The young trialists must have been, if not happy exactly, then excited, looking for signs that the wicket was taking spin, hoping to  impress when their turn came to bowl.  Bilal Shafayat, the famous 12th man, seemed in a jovial mood,  bantering with a teenage teammate about how old he was.

I’m not sure that everyone was quite as pleased to be there though. Charlie Shreck (32), and, not so long ago, in with a distant shout of an England cap, wasn’t pleased when, in mid-afternoon Smith (or Thakor) whipped his bouncer off his nose for four.  He threatened the non-striker with being run out for backing up too far, then followed up the next few deliveries to within a few feet of the batsman and had a few words with him, perhaps a few words of advice about the vicissitudes of a professional cricketer’s life, and the need to prepare for a career after retirement.

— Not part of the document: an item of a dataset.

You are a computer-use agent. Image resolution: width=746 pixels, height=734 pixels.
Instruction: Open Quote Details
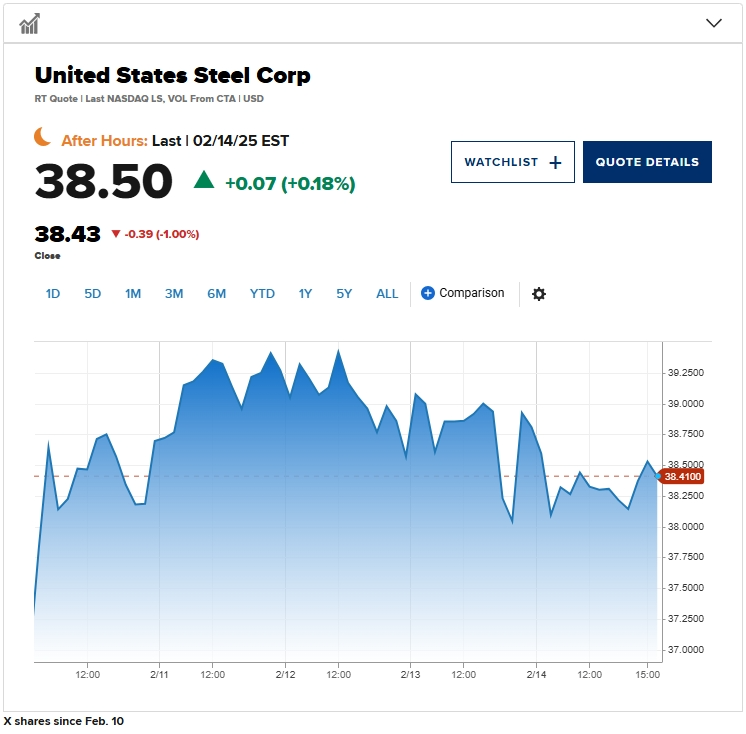[x=647, y=162]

Someone else who seemed immune to the charms of Market Harborough and its shepherd’s pie was Leicestershire’s captain for the day.  He joined Leicester in the middle of last season, knowing that he wasn’t going to be offered another contract by Surrey, and must have had good hopes of a regular first team place.  He spent the first half of the season injured, but played all fourteen 20/20s.  If he couldn’t have been down in Glamorgan with the First XI, he might have preferred to be at home with his feet up.

He played a brief innings, not quite timing it and holing out, sat saturnine in front of the pavilion, popping out to his car from time to time, perhaps to make a few ‘phone calls.  And what was he thinking of?  How his teammates were doing against Glamorgan?  The great day, not so long ago, when he put on an opening stand of  296 (with an old school fellow) in a one day match in front of a packed and jubilant Oval crowd, and where he might have thought that would lead him?  Delhi, perhaps, with an IPL contract in his pocket, rather than Market Harborough with a plate of shepherd’s pie, however delicious.

Some interesting cloud conditions today, like so.